Notre vie politique va mal. Elle est à une croisée des chemins, ces moments où l’on se dit que l’on ne peut plus continuer comme cela. Les pathologies dont souffre notre vie politique viennent de loin, mais ont atteint aujourd’hui un paroxysme à travers une incroyable série d’expériences politiques récentes.
Nous avons voté, mais on nous a dit qu’il n’y avait pas de vainqueur des législatives. Le Rassemblement national (RN) les a gagnées en voix mais ne gouverne pas. Le Nouveau Front populaire (NFP) les a gagnées en sièges mais ne gouverne pas non plus. Un premier ministre, issu d’un parti arrivé cinquième aux législatives, a été renversé quelques semaines seulement après son entrée en fonctions.
Des formations politiques (RN et La France insoumise) qui gagnent des voix et des élus, participent à la vie démocratique, sont parfois classées hors du champ « républicain », provoquant la colère parmi leurs millions d’électeurs. En vérité, on ne comprend plus rien à une vie politique semblant incapable d’expliquer où l’on va.

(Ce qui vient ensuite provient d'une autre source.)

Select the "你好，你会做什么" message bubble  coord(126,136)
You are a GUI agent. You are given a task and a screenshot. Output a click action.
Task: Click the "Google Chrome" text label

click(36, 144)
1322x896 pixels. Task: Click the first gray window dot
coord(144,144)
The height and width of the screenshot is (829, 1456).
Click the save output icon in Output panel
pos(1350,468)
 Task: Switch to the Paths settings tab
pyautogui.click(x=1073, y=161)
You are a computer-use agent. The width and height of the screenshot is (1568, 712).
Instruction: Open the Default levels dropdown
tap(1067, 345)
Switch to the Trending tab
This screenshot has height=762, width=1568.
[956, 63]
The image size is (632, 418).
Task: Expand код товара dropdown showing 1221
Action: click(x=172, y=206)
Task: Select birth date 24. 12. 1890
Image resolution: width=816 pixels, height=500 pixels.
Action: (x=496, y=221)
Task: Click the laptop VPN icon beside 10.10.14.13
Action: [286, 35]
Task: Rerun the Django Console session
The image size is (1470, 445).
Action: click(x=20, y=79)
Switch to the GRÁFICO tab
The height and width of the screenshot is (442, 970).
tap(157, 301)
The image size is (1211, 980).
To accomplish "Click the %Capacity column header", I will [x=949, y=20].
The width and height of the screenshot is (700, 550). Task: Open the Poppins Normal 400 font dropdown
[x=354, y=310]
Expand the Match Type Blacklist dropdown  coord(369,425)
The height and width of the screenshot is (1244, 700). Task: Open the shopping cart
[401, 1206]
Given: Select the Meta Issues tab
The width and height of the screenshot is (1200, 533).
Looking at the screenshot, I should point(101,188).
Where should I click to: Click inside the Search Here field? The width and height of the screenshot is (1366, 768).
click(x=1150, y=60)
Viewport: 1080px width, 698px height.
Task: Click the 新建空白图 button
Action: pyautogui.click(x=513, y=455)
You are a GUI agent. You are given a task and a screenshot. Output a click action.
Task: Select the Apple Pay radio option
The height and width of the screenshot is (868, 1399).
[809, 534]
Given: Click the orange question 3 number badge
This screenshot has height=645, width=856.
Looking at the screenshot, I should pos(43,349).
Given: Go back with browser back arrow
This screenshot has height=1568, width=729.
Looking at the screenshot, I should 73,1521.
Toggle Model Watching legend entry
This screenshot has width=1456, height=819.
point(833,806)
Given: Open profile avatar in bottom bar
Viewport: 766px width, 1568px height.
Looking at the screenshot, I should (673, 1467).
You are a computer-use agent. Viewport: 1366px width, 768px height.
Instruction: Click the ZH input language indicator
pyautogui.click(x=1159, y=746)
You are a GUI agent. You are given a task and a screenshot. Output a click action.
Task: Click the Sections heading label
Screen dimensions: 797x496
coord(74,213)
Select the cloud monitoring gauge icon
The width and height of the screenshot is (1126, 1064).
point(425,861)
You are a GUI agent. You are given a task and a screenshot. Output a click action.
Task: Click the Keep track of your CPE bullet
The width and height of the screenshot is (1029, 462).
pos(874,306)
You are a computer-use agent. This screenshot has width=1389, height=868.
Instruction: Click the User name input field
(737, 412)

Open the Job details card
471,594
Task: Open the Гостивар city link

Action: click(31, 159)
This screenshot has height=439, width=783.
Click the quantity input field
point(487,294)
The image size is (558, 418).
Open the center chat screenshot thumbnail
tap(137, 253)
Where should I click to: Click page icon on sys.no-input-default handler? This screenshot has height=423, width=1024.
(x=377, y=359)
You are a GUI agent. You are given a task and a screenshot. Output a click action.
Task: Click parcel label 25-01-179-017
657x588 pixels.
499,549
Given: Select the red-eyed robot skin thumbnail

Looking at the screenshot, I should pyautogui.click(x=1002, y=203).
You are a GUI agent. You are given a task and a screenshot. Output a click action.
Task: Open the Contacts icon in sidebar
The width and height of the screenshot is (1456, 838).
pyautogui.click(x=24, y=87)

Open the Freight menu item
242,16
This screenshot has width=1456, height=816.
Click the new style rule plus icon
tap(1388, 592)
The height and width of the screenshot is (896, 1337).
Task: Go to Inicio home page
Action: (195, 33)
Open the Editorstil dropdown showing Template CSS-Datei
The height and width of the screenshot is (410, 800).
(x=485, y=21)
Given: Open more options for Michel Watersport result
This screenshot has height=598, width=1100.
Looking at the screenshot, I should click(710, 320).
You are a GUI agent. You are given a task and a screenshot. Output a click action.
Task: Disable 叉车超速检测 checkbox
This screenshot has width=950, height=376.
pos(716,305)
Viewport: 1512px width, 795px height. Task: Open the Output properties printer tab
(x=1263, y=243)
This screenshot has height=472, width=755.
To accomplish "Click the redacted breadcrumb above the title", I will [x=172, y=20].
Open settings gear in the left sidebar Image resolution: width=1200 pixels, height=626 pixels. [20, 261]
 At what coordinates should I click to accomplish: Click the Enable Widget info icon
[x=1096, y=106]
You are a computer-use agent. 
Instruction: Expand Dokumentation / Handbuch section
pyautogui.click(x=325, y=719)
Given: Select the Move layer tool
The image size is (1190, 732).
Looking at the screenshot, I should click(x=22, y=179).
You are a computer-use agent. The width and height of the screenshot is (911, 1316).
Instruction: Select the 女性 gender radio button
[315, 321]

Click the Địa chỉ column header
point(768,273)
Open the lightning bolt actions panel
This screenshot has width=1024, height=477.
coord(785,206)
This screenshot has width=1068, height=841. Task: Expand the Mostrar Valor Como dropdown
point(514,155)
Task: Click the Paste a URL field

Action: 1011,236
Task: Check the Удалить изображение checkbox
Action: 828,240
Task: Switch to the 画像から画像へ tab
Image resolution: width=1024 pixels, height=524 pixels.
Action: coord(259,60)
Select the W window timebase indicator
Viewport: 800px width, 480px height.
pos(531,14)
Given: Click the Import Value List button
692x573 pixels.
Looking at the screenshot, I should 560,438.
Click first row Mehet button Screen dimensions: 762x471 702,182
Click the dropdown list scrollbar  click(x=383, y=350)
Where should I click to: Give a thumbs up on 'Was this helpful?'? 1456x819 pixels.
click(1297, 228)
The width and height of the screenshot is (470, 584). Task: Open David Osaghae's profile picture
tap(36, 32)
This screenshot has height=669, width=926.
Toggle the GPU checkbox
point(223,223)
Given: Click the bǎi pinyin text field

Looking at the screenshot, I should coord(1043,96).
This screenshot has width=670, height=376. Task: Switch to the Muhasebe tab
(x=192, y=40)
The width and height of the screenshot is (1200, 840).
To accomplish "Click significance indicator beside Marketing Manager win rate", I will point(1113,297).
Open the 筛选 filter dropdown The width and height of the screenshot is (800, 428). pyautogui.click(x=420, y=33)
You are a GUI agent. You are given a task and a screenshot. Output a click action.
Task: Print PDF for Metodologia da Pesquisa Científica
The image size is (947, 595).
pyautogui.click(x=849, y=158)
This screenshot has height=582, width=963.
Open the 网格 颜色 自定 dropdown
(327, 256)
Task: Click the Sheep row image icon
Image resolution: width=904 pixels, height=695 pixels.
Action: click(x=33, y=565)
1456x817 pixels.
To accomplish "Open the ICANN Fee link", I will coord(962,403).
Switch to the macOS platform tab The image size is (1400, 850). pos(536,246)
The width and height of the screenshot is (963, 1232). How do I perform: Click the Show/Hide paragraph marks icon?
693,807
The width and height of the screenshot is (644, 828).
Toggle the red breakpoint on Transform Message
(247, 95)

La « grande transformation » du monde
Un grand chaos s’est installé : des coalitions se forment sur des malentendus (Les Républicains [LR]-Renaissance), d’autres qui s’étaient bâties sur un ancrage programmatique (Nupes puis NFP) reviennent très vite vers leurs anciennes divisions et contradictions sur l’exercice du pouvoir.
Sur cet équilibre démocratique précaire, une dernière (très grosse) goutte d’eau est venue ajouter sa touche : la « découverte » et la mise en scène politique de nos déficits publics. L’opinion écoute, étonnée, celles et ceux qui étaient aux affaires dire que ce n’est pas leur faute. Pour comprendre la situation, il convient d’opérer une certaine distanciation.
Nous sommes les contemporains d’une « grande transformation » du monde : le sociologue suisse Hanspeter Kriesi l’a théorisée comme la progressive adaptation de nos pays à la « globalisation », qui produit une violente tectonique des plaques politiques. L’intégration de la France à ce nouveau monde « globalisé » a ouvert une brèche béante dans notre vie politique : jamais la question des frontières, des souverainetés et des identités n’a occupé une telle place.
Emmanuel Macron a eu beau jeu de vouloir théoriser le concept de « souveraineté européenne » comme amortisseur de ce choc, les secousses qu’il provoque sont toujours bien là malgré l’énergie mise par le chef de l’Etat sur les questions européennes. Cette « grande transformation » du monde exerce une pression considérable sur les discours, les tactiques et les stratégies des acteurs politiques, mais aussi sur les attitudes politiques des citoyennes et citoyens.